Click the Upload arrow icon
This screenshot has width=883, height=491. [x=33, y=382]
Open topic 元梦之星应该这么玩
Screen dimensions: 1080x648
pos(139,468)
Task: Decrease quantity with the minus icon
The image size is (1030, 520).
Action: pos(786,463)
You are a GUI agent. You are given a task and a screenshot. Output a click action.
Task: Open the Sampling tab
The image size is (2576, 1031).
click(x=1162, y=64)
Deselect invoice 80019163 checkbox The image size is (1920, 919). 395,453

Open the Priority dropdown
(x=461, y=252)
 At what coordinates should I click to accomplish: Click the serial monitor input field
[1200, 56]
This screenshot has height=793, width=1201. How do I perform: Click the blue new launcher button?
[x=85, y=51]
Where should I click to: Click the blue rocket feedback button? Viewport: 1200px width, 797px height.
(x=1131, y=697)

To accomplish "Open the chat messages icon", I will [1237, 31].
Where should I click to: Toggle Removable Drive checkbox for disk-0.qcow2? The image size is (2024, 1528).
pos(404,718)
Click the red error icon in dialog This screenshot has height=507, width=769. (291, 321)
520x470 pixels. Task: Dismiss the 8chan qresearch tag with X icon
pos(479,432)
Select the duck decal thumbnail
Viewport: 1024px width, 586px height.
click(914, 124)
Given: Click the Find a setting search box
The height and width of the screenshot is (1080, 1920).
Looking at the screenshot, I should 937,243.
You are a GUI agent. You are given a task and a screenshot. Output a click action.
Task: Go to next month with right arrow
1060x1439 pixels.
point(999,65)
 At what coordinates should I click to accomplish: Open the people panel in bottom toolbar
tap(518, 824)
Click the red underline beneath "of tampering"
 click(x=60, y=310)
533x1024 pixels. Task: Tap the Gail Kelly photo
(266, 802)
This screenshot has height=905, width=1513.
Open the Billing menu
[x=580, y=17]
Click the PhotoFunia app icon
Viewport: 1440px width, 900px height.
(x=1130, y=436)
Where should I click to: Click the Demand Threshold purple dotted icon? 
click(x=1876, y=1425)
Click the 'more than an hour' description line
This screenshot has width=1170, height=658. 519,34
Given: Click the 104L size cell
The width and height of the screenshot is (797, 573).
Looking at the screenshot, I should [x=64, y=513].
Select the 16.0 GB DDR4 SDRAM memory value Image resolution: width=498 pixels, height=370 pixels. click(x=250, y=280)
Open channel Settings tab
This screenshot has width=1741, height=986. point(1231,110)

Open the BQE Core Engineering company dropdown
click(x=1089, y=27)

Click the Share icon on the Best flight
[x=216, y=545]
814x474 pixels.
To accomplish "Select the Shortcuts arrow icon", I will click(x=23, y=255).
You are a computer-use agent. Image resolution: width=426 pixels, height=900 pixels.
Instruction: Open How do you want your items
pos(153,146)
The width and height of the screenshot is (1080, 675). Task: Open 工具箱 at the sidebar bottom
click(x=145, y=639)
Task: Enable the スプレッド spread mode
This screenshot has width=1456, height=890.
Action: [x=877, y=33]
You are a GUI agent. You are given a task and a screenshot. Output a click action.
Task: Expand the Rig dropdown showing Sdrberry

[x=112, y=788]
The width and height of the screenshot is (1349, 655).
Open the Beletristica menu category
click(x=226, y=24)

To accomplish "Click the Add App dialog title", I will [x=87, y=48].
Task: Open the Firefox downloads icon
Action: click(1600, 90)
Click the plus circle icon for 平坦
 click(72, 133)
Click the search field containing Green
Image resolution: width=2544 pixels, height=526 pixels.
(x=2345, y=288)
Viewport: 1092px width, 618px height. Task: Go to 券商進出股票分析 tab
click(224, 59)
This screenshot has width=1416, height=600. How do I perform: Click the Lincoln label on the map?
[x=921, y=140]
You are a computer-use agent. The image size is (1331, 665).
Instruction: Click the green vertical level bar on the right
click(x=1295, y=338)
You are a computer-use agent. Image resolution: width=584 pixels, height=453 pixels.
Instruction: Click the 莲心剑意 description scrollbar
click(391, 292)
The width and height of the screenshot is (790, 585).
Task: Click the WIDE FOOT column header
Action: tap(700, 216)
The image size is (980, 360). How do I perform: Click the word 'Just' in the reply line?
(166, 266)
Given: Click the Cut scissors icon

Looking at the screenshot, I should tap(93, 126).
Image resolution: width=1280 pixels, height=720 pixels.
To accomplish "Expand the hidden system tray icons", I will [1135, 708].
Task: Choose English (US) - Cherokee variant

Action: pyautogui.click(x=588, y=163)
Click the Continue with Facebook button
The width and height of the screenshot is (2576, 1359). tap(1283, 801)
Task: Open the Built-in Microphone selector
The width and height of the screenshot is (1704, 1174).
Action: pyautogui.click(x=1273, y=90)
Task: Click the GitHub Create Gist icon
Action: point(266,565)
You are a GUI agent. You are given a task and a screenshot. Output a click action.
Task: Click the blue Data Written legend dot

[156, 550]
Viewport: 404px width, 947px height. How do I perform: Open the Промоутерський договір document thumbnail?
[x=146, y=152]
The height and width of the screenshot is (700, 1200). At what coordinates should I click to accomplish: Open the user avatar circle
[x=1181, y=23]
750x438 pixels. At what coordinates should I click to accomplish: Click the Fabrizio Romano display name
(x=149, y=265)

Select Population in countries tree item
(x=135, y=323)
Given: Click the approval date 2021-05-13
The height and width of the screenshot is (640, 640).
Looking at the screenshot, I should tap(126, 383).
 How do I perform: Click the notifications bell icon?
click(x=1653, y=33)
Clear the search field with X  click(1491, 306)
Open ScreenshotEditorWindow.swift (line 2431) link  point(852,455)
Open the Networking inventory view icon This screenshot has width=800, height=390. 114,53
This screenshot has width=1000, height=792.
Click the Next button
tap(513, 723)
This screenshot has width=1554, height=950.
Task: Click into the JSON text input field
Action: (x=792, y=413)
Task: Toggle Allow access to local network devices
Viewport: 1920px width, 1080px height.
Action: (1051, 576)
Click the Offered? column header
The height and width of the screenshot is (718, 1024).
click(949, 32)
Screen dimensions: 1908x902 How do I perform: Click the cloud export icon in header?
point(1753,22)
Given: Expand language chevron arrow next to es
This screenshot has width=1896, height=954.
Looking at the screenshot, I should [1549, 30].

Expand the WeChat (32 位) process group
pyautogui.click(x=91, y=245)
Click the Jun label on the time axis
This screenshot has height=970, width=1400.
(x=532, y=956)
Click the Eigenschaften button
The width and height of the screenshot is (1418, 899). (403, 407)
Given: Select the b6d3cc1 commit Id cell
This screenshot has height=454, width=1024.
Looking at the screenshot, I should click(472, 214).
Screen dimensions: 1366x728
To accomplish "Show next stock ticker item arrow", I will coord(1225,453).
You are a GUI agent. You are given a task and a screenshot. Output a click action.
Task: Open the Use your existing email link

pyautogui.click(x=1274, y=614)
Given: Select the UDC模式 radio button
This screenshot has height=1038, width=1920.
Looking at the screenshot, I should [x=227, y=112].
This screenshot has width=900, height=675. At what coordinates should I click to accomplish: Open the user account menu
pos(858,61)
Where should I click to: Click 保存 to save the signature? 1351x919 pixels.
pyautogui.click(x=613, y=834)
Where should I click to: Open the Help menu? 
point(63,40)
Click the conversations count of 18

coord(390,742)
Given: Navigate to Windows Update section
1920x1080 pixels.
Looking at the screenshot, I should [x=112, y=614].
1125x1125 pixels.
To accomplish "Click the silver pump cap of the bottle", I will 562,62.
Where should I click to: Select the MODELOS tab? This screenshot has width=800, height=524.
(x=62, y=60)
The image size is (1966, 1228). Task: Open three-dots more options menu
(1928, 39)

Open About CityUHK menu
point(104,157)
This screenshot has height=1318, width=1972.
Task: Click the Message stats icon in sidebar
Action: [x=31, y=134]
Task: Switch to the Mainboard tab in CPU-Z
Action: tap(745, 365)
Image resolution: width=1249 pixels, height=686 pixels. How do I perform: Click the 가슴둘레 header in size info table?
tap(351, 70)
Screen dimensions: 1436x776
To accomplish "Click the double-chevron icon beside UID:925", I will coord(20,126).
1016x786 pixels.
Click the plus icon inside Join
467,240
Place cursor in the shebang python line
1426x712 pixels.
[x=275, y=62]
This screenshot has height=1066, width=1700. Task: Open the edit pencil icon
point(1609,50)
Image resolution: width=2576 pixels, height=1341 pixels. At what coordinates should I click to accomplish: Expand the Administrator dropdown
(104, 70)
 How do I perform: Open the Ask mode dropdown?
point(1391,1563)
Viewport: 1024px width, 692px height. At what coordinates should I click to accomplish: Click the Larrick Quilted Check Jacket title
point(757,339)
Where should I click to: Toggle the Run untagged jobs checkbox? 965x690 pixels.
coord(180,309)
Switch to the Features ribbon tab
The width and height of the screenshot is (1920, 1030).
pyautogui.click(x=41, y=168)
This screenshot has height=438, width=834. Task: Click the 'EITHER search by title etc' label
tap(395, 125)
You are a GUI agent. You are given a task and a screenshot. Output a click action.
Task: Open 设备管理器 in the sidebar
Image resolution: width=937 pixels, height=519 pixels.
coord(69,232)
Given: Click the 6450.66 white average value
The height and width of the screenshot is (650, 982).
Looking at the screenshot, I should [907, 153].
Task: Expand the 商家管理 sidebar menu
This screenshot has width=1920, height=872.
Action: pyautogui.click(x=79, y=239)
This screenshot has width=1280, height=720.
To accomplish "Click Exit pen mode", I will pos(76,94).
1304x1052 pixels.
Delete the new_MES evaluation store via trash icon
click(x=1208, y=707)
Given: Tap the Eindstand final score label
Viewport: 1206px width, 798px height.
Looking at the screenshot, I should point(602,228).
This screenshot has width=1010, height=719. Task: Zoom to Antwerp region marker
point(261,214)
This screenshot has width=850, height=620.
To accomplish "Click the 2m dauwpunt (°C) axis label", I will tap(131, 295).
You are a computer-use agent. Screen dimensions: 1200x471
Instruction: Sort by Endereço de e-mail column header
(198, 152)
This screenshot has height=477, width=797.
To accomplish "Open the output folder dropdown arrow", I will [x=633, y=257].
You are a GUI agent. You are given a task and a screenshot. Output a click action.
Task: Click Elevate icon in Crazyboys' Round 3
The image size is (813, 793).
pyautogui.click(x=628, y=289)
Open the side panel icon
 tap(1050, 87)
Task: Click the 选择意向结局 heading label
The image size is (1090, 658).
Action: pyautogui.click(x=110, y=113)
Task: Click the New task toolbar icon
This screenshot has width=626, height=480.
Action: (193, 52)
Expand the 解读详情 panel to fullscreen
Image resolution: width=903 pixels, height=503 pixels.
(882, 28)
---
Stated problem
Could you edit the rows running from the start of the rows through the line containing "(x=461, y=252)" by replacing "Sampling" with "Settings", leaving everything else unchanged, and give back only those lines?

Answer to this problem
Click the Upload arrow icon
This screenshot has width=883, height=491. [x=33, y=382]
Open topic 元梦之星应该这么玩
Screen dimensions: 1080x648
pos(139,468)
Task: Decrease quantity with the minus icon
The image size is (1030, 520).
Action: pos(786,463)
You are a GUI agent. You are given a task and a screenshot. Output a click action.
Task: Open the Settings tab
The image size is (2576, 1031).
click(x=1162, y=64)
Deselect invoice 80019163 checkbox The image size is (1920, 919). 395,453

Open the Priority dropdown
(x=461, y=252)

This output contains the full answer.